Information shown section start
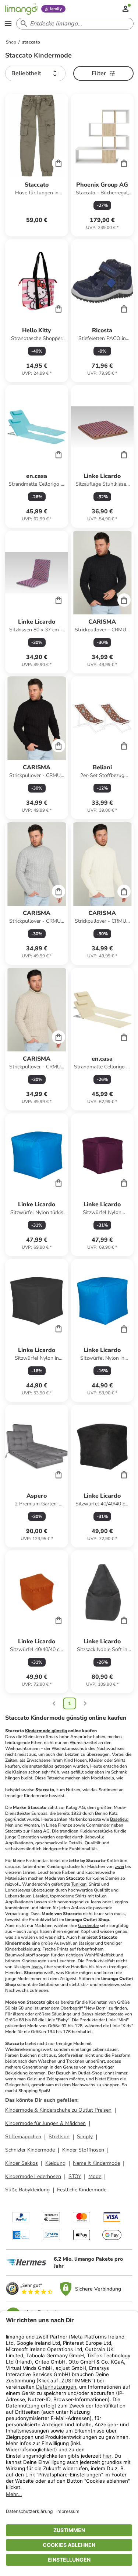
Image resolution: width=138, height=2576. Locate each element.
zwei (119, 1866)
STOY (74, 2176)
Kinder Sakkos (21, 2163)
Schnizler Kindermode (30, 2149)
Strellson (59, 2136)
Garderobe (88, 1925)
Information shown section end
Action item: Every record above should be written out again exactly; the pictures stay out of the copy.

Reply to the task:
Image resolution: width=138, height=2576. Locate each element.
zwei (119, 1866)
STOY (74, 2176)
Kinder Sakkos (21, 2163)
Schnizler Kindermode (30, 2149)
Strellson (59, 2136)
Garderobe (88, 1925)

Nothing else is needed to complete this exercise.